Kinder- und Jugendhilfe vor radikaler Reform: Was sich für Familien ändert
Jonas HoffmannKinder- und Jugendhilfe vor radikaler Reform: Was sich für Familien ändert
Große Reformen für das deutsche Kinder- und Jugendhilfesystem stehen bevor. Die Bundesregierung plant, die Integrationshilfen aus dem Sozialgesetzbuch IX (SGB IX) in das SGB VIII zu überführen und die Leistungen damit unter einem einheitlichen rechtlichen Rahmen zusammenzufassen. Laut offiziellen Angaben sollen die Änderungen langfristig Kosten sparen und die Verwaltung vereinfachen – doch wie sich die Neuerungen in der Praxis bewähren, bleibt abzuwarten.
Nach dem Entwurf des neuen Gesetzes soll das bisherige individuelle Anspruchsrecht auf Beratung und Unterstützung durch ein umfassendes Bildungsförderprogramm ersetzt werden.

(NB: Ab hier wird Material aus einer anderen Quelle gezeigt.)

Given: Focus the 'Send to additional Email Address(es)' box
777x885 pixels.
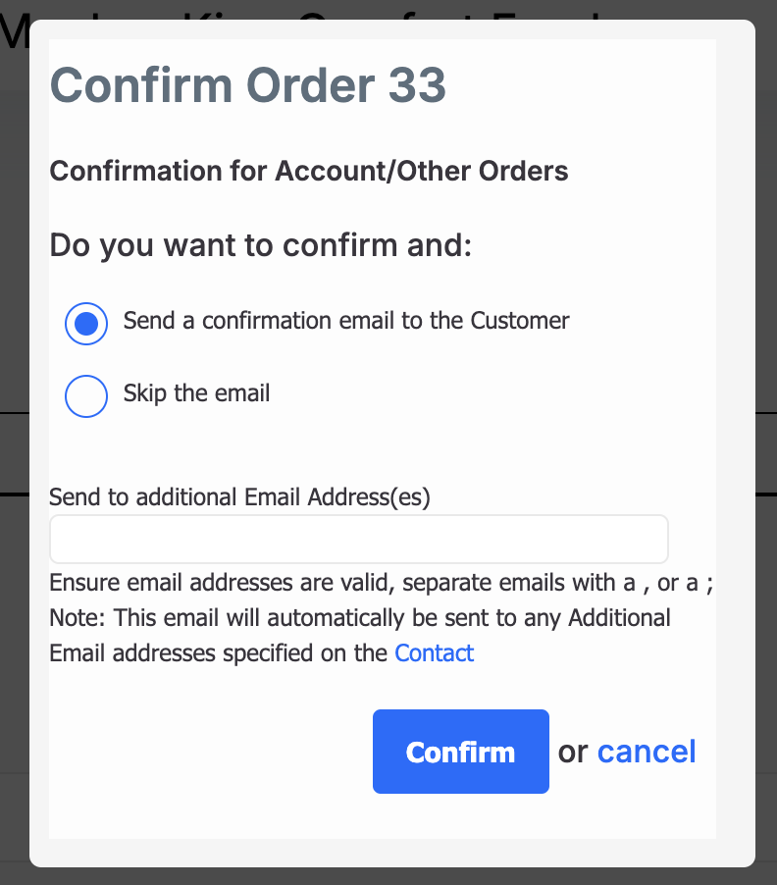Looking at the screenshot, I should (358, 538).
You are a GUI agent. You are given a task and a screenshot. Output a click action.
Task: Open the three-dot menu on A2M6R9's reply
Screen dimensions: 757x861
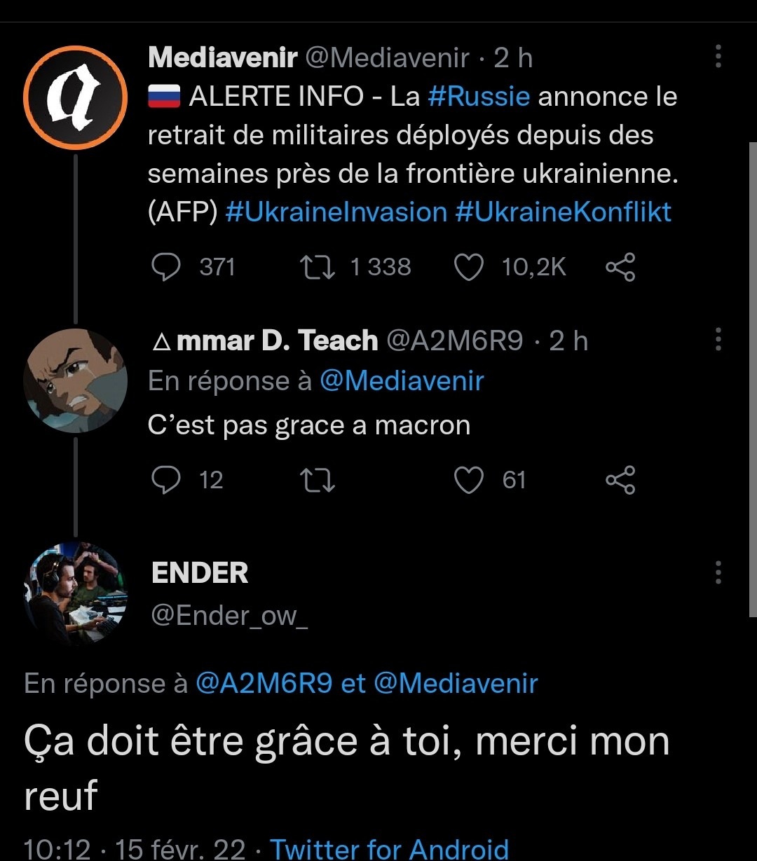[x=717, y=340]
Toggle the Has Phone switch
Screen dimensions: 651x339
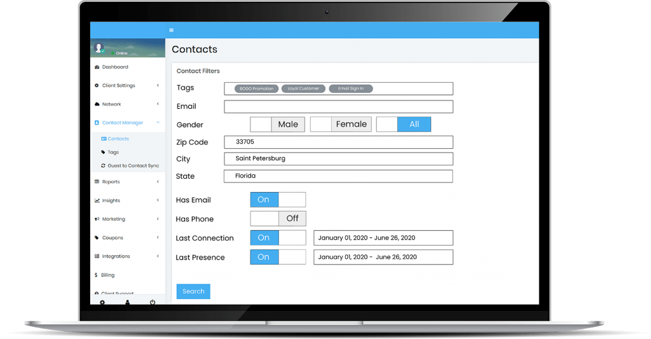click(x=278, y=219)
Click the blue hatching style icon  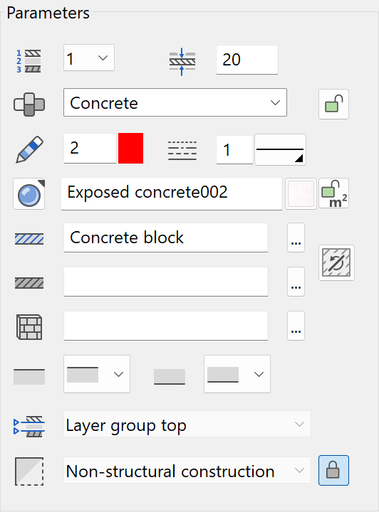(29, 239)
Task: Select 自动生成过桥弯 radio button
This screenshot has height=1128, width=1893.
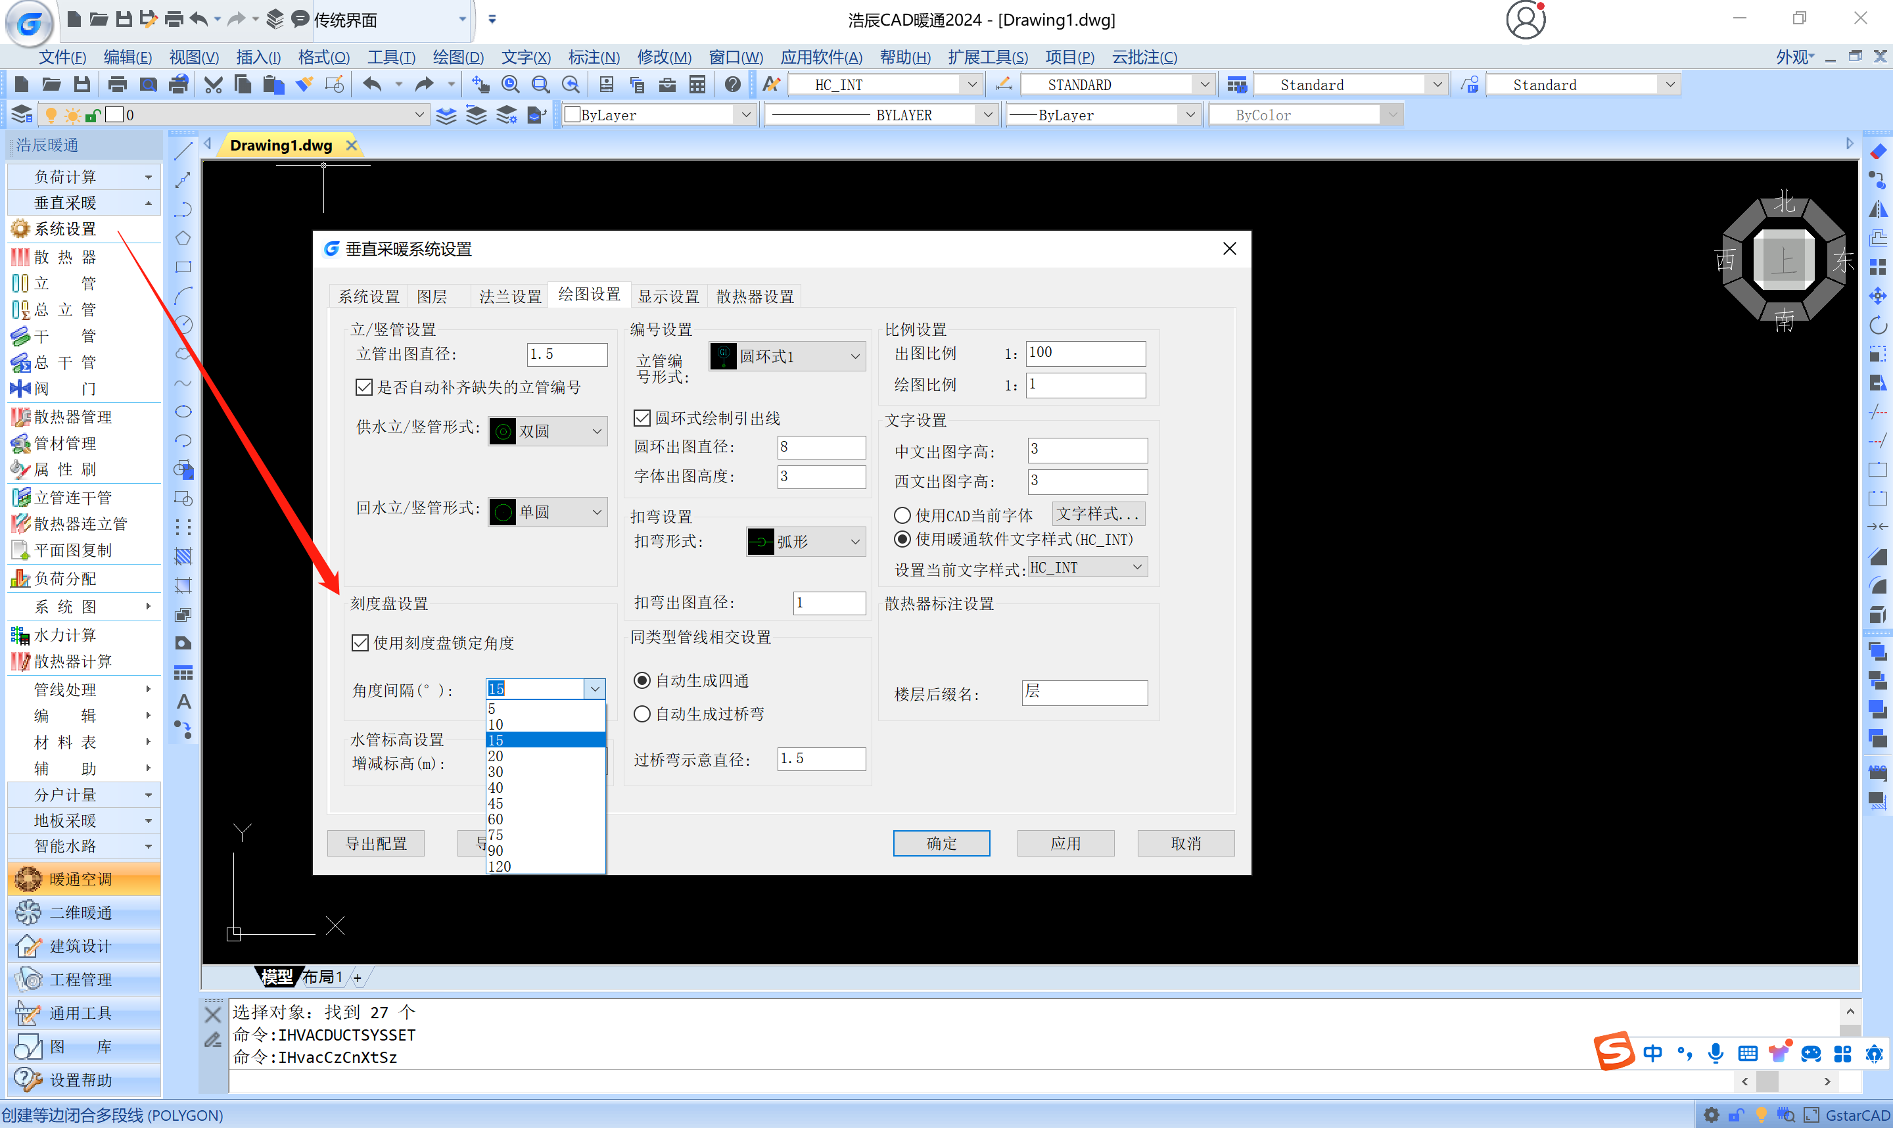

Statt maßgeschneiderter Angebote erhalten Familien und junge Menschen künftig standardisierte Pauschalleistungen. Kritiker befürchten, dass dadurch spezifische Bedarfe – insbesondere bei Überschneidungen von Behinderung und anderen Unterstützungsgründen – übersehen werden könnten.
Zudem birgt die Reform das Risiko von Zuständigkeitsstreitigkeiten. In der Praxis ist oft unklar, ob Hilfen wegen einer Behinderung oder anderer Faktoren gewährt werden müssen. Experten warnen, dass ohne präzise Definitionen Familien mit Verzögerungen oder uneinheitlichem Zugang zu Leistungen rechnen müssen.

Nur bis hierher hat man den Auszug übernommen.